Begin Data excerpts

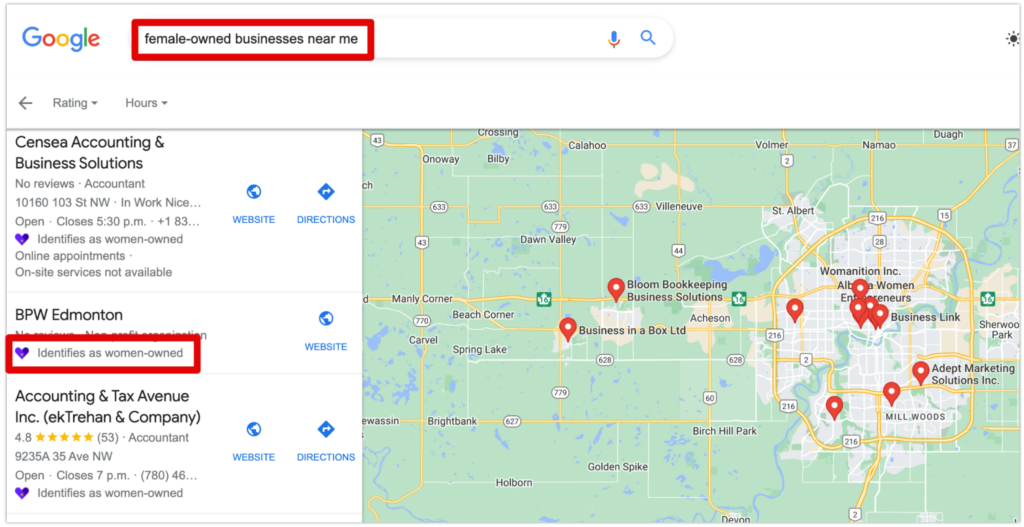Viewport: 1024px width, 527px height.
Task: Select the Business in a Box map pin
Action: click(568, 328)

End Data excerpts
Begin Data excerpts

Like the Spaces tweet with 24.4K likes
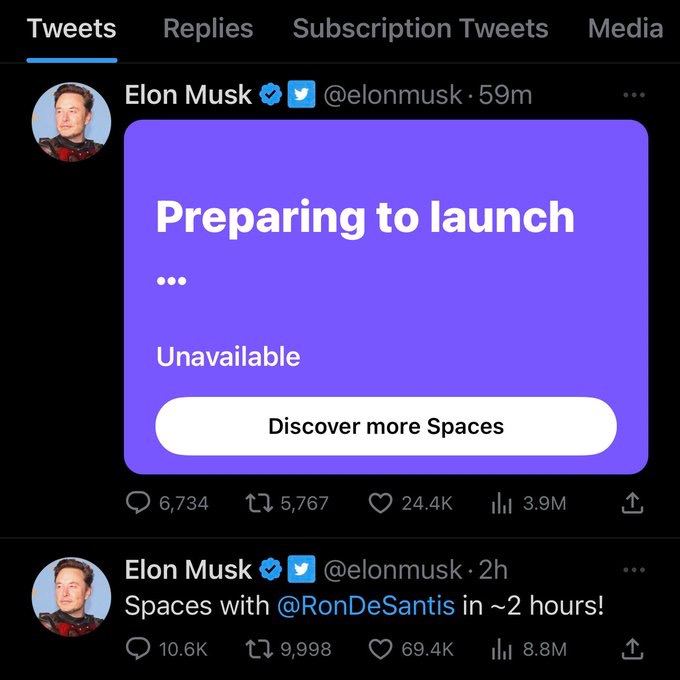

End Data excerpts
Begin Data excerpts

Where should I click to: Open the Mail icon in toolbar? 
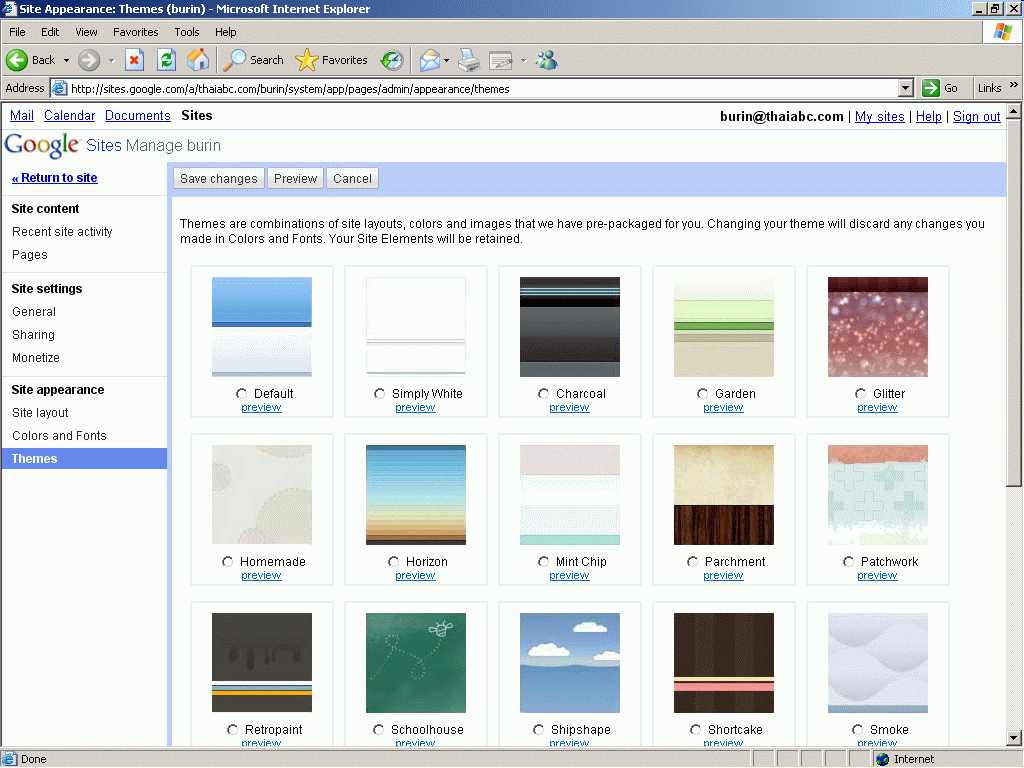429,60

End Data excerpts

Directions — Repeat the items word for word, from the line containing "Viewport: 1024px width, 527px height." down to the line containing "Action: click(568, 328)", with both of those lines included. Leave out the pictures.

The reply —
Viewport: 1024px width, 527px height.
Task: Select the Business in a Box map pin
Action: click(568, 328)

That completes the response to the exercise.